Le 24/04/2015 12:21, [email protected] a écrit :


On Fri, Apr 24, 2015 at 10:48 AM, Thierry Goubier
<[email protected] <mailto:[email protected]>> wrote:

    Le 24/04/2015 10:11, [email protected] <mailto:[email protected]>
    a écrit :



        On Fri, Apr 24, 2015 at 8:38 AM, Esteban Lorenzano
        <[email protected] <mailto:[email protected]>
        <mailto:[email protected] <mailto:[email protected]>>> wrote:

             I disagree… DarkTheme is just for certain tastes, while
        regular one,
             while probably dated, is more “standard”.
             Also, DarkTheme is not ready. yeah, yeah… it works and
        works fine
             most of the time… but not *all* the time (take for example find
             string dialog… I never found the time to fix it, and nobody
             complained so… :P). Finally. we need to adopt SVG icons (in
        my TODO
             list since a couple of months, I will deliver soon, I hope),
             otherwise they do not look good (this is a problem eclipse
        itself
             had it… we are just inheriting it :) )

             But a good question would be: How can we push forward our UI,
             besides using a darker or clearer theme?
             I would like to hear some opinions here :)



        I'd like to have some solution for that "windows popping up
        everywhere"
        thing.
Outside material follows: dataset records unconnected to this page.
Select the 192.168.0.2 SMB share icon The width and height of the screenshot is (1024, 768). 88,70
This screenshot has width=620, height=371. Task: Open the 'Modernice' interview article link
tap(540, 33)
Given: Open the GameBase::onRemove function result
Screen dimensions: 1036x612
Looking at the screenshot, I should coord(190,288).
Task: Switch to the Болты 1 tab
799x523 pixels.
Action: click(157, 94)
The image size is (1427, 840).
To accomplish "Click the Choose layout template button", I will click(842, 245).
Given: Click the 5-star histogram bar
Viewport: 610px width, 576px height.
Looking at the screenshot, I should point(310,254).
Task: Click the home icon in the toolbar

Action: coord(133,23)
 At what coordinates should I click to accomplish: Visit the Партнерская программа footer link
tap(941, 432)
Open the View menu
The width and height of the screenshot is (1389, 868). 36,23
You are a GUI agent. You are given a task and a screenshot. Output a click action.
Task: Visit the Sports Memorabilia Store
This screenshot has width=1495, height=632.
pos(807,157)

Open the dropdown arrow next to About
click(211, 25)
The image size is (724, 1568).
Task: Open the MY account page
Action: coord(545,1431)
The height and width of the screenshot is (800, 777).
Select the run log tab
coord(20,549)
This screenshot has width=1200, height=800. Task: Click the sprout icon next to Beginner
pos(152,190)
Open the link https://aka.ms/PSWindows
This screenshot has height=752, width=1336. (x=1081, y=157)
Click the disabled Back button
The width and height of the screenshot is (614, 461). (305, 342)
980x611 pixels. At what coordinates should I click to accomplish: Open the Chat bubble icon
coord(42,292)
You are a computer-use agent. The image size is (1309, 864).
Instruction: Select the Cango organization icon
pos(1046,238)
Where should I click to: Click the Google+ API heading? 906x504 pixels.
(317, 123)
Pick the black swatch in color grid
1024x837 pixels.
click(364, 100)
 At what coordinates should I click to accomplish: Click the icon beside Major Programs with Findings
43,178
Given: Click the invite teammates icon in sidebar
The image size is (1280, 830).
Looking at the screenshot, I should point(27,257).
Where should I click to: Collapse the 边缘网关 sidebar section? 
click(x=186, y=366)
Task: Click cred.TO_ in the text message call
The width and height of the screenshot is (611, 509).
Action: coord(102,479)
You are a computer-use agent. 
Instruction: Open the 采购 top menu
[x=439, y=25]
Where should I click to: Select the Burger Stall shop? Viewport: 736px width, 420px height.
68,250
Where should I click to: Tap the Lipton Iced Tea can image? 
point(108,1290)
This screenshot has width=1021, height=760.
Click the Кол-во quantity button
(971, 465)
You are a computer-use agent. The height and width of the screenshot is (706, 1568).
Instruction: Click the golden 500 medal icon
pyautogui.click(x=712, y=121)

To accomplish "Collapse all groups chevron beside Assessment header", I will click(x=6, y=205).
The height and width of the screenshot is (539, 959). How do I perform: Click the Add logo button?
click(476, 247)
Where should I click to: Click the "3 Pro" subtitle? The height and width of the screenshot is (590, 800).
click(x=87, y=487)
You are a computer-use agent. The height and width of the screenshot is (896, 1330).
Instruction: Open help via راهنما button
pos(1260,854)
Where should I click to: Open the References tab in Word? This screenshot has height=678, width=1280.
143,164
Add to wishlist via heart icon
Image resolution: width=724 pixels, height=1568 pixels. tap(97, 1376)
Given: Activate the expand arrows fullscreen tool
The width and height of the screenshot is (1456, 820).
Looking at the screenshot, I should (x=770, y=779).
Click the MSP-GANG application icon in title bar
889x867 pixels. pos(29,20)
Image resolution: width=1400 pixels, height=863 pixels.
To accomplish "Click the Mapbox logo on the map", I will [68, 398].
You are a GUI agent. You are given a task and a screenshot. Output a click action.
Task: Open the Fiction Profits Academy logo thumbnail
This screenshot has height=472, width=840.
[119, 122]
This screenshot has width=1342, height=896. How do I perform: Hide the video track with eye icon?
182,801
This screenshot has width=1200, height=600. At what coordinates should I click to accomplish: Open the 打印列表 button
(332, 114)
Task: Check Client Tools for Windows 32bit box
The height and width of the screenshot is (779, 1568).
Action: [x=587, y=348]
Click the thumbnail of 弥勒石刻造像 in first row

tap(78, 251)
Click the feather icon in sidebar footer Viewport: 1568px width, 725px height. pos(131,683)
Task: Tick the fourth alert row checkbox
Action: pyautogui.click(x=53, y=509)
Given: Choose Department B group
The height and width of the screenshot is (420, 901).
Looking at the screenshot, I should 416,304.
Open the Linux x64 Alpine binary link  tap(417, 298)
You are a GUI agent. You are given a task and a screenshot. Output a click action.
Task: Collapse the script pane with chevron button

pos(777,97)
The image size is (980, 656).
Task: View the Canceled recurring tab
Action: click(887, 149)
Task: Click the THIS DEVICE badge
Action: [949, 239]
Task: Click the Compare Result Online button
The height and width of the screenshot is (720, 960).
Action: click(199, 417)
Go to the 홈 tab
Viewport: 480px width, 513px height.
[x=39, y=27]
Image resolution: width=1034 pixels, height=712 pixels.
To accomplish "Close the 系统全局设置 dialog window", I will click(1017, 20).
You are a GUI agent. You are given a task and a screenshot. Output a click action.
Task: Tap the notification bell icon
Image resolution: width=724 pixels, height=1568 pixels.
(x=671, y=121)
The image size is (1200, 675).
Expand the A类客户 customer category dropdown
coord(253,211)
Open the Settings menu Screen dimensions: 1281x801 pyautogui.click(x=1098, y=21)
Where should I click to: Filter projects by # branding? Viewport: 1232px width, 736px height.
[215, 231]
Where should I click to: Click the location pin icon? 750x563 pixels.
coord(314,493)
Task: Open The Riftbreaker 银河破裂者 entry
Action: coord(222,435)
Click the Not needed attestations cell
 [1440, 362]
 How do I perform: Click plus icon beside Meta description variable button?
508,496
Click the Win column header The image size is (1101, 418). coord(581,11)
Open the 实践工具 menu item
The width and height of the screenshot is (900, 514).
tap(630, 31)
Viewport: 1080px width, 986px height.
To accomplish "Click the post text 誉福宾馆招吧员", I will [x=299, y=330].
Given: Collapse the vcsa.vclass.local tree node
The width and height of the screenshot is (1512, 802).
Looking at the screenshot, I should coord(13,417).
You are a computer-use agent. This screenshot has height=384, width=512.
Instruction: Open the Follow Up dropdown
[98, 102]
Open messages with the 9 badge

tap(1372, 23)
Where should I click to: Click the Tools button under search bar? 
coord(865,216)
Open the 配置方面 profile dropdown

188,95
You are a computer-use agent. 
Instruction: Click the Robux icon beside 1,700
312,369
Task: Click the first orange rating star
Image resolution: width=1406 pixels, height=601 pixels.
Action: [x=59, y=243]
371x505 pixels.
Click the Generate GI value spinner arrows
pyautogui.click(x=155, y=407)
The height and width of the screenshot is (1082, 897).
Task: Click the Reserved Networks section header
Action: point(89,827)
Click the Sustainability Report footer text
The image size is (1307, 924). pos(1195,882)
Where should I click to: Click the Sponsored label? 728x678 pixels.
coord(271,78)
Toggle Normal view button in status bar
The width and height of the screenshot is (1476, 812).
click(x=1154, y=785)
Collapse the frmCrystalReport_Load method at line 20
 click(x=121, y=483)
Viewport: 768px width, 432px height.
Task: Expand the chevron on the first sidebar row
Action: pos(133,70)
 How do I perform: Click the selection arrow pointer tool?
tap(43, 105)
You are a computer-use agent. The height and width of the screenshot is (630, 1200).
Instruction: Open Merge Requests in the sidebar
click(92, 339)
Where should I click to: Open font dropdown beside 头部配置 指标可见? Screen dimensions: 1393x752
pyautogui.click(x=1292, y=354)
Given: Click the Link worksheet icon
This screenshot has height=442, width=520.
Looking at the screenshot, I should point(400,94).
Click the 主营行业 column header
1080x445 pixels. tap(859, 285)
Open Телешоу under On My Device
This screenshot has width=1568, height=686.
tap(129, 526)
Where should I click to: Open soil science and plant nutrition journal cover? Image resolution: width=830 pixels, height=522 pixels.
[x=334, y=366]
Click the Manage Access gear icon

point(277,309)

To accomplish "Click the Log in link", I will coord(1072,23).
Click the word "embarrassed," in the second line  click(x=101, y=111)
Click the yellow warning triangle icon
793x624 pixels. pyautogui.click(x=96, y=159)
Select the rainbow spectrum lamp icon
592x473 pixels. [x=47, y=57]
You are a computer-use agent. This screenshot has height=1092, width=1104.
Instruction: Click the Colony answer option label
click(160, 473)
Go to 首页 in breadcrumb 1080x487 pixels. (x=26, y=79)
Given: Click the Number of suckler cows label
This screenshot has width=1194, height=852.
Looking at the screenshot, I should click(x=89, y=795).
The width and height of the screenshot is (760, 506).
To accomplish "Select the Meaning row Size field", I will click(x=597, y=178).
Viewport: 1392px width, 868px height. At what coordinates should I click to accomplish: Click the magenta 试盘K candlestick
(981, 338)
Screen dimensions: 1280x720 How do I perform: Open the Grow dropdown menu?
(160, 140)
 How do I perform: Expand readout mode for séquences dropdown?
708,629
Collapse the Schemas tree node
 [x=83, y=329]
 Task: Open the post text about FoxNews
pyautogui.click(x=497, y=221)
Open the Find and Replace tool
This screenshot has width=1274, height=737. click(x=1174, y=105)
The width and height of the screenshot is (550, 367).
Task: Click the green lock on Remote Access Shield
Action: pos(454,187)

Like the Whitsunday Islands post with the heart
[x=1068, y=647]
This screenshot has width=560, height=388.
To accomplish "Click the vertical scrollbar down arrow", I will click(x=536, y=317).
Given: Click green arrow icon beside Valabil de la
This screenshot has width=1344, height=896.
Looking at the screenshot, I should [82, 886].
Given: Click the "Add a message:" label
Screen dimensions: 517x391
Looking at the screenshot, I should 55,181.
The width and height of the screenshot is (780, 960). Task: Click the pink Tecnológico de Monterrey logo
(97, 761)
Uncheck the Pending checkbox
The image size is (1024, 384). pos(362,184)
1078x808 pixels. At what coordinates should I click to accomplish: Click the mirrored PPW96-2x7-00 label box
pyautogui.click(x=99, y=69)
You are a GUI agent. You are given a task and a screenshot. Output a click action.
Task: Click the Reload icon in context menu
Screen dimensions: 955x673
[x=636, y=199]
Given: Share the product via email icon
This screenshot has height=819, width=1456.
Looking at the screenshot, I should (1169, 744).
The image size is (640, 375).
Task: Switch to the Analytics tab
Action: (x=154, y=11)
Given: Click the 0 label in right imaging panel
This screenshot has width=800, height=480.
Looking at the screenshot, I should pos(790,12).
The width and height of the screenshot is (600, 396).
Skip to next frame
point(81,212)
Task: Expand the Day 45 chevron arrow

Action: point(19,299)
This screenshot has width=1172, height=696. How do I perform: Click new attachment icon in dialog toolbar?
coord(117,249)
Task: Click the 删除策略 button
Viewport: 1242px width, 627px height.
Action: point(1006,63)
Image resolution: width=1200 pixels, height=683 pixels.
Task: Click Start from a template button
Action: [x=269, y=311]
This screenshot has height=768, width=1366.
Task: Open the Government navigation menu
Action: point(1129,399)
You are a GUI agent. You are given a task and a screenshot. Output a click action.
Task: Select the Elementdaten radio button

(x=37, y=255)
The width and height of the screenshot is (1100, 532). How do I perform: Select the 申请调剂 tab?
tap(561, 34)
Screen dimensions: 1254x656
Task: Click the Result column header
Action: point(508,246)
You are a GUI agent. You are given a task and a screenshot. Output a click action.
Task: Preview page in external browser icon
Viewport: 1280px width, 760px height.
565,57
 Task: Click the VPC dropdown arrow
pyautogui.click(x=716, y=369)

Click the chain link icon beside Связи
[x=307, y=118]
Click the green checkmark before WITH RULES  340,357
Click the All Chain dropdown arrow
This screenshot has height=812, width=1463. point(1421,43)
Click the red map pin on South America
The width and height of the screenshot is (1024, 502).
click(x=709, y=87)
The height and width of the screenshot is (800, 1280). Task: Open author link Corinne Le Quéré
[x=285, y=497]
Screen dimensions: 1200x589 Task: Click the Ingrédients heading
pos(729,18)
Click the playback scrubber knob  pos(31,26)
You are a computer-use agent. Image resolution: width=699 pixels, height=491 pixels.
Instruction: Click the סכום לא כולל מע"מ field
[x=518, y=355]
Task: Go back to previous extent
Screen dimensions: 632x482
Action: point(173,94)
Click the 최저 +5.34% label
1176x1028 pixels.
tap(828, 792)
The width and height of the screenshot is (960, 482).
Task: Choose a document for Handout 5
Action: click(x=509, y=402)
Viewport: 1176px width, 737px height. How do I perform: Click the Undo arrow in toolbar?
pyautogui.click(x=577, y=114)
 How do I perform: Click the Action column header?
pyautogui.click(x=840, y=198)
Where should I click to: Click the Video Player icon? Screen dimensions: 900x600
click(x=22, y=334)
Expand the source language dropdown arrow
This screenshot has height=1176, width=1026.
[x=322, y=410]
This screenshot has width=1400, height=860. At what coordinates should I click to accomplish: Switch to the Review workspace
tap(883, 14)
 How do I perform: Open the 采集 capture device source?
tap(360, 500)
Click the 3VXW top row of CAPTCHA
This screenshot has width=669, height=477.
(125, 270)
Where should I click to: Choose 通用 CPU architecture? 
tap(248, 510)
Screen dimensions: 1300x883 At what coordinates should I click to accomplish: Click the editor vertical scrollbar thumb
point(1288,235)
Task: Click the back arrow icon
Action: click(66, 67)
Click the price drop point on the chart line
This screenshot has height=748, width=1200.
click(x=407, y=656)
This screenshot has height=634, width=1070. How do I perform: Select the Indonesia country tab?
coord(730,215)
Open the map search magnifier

AltBrowser has some good ideas.

        In fact I'd like to have AltBrowser and Nautilus together (as in
        additional entries in the "Browse", "Browse Scoped", ..."Alt
        Browse",
        "Alt Browse Scoped")

        Also, having a way to see a class with all the methods in a long
        pane.
        Yeah, Smalltalk is all about short methods but it is hard to explain
        things to people when looking at a ravioli at a time.


    Like the Newspeak browser?


Don't know about that one.

http://bracha.org/hopscotch-wasdett.pdf

Look for the IDE description (i.e. Figure 1). A web browser metaphor, where you can open all elements and edit in place; not that different from what it could be in Self.

I believe it's not as efficient in practice as it could be, for editing code. But for overall viewing, could be very effective.

I toyed with multiple selection in the AltBrowser (i.e. opening multiple edit panes on the right) but never went that way. Maybe merging both could be an idea: Newspeak browser + tree navigation on the left :)



        Navigating hierarchies should be made easier (switching on the
        "hier/flat" button gets tiring).


    This one is difficult to solve.


Maybe a popup with the hierarchy would do (with some keybinding, like C-h)

In AltBrowser, I'm searching around how to do that, so what I have is:

- menu navigation commands (super, first subclass, sibling) with a memory (back), but I'm not satisfied because often what I want is see both at the same time. Back really works well, but maybe with a button on the toolbar (or linked to the back and forward keys on my Chromebook? Not used to that keyboard layout yet)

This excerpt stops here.